▶ Exercise goal:
Copy out each record below, exactly as given.

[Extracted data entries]
··········

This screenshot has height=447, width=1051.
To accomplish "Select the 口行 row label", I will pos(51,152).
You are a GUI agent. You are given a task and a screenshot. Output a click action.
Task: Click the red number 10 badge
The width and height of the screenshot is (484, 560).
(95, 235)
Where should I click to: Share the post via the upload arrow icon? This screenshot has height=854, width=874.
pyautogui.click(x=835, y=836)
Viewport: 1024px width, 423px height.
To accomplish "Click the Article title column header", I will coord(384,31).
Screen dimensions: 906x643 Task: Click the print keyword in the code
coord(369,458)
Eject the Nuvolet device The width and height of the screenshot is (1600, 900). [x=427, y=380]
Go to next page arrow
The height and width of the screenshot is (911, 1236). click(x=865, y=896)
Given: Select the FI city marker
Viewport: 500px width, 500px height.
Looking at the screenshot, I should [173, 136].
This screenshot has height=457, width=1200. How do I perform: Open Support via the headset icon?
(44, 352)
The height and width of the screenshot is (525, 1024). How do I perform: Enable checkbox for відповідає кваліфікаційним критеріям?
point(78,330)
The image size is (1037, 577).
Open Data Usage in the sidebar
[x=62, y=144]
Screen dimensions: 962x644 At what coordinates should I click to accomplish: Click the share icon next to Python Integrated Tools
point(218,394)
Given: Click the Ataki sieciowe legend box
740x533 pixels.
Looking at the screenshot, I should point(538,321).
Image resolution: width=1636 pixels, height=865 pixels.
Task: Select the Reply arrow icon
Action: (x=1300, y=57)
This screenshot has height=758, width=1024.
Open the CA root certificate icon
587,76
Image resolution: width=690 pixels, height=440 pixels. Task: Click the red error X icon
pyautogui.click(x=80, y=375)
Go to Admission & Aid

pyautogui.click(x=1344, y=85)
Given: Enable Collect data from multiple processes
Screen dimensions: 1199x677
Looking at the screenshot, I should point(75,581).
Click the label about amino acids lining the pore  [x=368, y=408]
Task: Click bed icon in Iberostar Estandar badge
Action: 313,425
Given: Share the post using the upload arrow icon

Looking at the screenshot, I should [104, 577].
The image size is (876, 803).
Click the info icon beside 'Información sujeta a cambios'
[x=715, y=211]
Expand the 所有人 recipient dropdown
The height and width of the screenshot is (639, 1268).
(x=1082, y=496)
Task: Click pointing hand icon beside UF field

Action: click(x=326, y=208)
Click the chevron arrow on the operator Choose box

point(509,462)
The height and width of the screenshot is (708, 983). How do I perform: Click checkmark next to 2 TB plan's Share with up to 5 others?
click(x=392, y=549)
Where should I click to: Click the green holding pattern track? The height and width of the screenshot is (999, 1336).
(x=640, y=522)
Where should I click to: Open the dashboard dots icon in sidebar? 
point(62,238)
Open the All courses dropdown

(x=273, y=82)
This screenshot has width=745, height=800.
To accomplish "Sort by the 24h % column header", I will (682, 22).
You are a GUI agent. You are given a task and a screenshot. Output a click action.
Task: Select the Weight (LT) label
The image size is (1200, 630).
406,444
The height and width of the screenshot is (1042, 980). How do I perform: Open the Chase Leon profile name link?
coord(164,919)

··········

▶ Result of this exercise:
This screenshot has height=447, width=1051.
To accomplish "Select the 口行 row label", I will pos(51,152).
You are a GUI agent. You are given a task and a screenshot. Output a click action.
Task: Click the red number 10 badge
The width and height of the screenshot is (484, 560).
(95, 235)
Where should I click to: Share the post via the upload arrow icon? This screenshot has height=854, width=874.
pyautogui.click(x=835, y=836)
Viewport: 1024px width, 423px height.
To accomplish "Click the Article title column header", I will coord(384,31).
Screen dimensions: 906x643 Task: Click the print keyword in the code
coord(369,458)
Eject the Nuvolet device The width and height of the screenshot is (1600, 900). [x=427, y=380]
Go to next page arrow
The height and width of the screenshot is (911, 1236). click(x=865, y=896)
Given: Select the FI city marker
Viewport: 500px width, 500px height.
Looking at the screenshot, I should [173, 136].
This screenshot has height=457, width=1200. How do I perform: Open Support via the headset icon?
(44, 352)
The height and width of the screenshot is (525, 1024). How do I perform: Enable checkbox for відповідає кваліфікаційним критеріям?
point(78,330)
The image size is (1037, 577).
Open Data Usage in the sidebar
[x=62, y=144]
Screen dimensions: 962x644 At what coordinates should I click to accomplish: Click the share icon next to Python Integrated Tools
point(218,394)
Given: Click the Ataki sieciowe legend box
740x533 pixels.
Looking at the screenshot, I should point(538,321).
Image resolution: width=1636 pixels, height=865 pixels.
Task: Select the Reply arrow icon
Action: (x=1300, y=57)
This screenshot has height=758, width=1024.
Open the CA root certificate icon
587,76
Image resolution: width=690 pixels, height=440 pixels. Task: Click the red error X icon
pyautogui.click(x=80, y=375)
Go to Admission & Aid

pyautogui.click(x=1344, y=85)
Given: Enable Collect data from multiple processes
Screen dimensions: 1199x677
Looking at the screenshot, I should point(75,581).
Click the label about amino acids lining the pore  [x=368, y=408]
Task: Click bed icon in Iberostar Estandar badge
Action: 313,425
Given: Share the post using the upload arrow icon

Looking at the screenshot, I should [104, 577].
The image size is (876, 803).
Click the info icon beside 'Información sujeta a cambios'
[x=715, y=211]
Expand the 所有人 recipient dropdown
The height and width of the screenshot is (639, 1268).
(x=1082, y=496)
Task: Click pointing hand icon beside UF field

Action: click(x=326, y=208)
Click the chevron arrow on the operator Choose box

point(509,462)
The height and width of the screenshot is (708, 983). How do I perform: Click checkmark next to 2 TB plan's Share with up to 5 others?
click(x=392, y=549)
Where should I click to: Click the green holding pattern track? The height and width of the screenshot is (999, 1336).
(x=640, y=522)
Where should I click to: Open the dashboard dots icon in sidebar? 
point(62,238)
Open the All courses dropdown

(x=273, y=82)
This screenshot has width=745, height=800.
To accomplish "Sort by the 24h % column header", I will (682, 22).
You are a GUI agent. You are given a task and a screenshot. Output a click action.
Task: Select the Weight (LT) label
The image size is (1200, 630).
406,444
The height and width of the screenshot is (1042, 980). How do I perform: Open the Chase Leon profile name link?
coord(164,919)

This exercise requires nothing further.